## INSTRUCTIONS FOR THE TASK
Take from the material every line containing the string "Instagram" and copy it.

+++ GIVEN ENTRIES

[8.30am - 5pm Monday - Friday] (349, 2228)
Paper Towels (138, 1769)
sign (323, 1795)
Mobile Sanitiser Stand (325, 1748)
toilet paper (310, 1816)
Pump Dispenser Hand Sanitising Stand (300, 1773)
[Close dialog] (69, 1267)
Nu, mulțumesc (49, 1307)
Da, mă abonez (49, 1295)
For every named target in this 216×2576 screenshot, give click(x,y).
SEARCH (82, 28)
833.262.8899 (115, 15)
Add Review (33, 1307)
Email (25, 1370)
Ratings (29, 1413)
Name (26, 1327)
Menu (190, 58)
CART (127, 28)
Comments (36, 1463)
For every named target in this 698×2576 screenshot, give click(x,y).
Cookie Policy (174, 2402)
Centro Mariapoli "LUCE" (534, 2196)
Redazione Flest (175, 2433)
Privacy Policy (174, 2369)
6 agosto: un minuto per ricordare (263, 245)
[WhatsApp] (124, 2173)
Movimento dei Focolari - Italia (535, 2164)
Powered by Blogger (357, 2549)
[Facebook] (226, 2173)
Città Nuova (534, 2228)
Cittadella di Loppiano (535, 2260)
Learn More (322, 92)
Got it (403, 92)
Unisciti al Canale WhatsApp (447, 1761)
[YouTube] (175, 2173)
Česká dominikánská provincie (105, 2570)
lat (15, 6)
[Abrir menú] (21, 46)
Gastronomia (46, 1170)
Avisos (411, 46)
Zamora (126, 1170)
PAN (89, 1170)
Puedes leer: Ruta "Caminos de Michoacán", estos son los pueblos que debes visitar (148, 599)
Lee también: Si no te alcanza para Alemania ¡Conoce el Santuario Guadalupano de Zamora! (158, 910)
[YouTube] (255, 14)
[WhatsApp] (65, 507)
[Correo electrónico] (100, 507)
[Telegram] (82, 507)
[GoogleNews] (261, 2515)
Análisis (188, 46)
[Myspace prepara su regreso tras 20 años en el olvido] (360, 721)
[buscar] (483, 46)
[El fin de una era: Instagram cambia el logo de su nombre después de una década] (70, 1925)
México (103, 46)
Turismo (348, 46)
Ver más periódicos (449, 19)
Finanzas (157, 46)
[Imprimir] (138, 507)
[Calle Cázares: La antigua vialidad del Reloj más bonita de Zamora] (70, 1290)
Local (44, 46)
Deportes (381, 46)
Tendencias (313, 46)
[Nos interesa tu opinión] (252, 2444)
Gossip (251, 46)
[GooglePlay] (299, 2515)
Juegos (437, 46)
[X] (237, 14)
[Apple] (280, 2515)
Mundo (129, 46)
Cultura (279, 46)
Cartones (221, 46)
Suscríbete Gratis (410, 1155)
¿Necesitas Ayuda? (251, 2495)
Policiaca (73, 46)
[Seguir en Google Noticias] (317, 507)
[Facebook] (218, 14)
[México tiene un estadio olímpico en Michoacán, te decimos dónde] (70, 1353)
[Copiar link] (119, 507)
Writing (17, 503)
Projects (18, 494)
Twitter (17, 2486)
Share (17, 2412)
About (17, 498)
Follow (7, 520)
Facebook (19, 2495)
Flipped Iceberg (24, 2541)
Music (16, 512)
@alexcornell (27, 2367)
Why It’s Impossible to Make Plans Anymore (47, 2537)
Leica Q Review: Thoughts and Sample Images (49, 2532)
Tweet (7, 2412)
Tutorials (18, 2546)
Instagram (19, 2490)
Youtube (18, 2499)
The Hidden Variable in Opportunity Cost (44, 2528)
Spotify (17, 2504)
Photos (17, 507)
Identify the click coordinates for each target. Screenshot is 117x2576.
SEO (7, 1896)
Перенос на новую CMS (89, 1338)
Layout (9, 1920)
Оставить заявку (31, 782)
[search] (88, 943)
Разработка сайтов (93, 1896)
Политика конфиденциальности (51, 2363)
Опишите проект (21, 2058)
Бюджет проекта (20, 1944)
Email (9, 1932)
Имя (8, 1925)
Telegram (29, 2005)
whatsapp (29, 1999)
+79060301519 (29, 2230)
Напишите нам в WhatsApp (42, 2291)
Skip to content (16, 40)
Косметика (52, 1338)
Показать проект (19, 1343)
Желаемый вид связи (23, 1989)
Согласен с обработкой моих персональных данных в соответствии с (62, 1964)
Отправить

++++++

## OUTPUT FOR THIS EXERCISE
[El fin de una era: Instagram cambia el logo de su nombre después de una década] (70, 1925)
Instagram (19, 2490)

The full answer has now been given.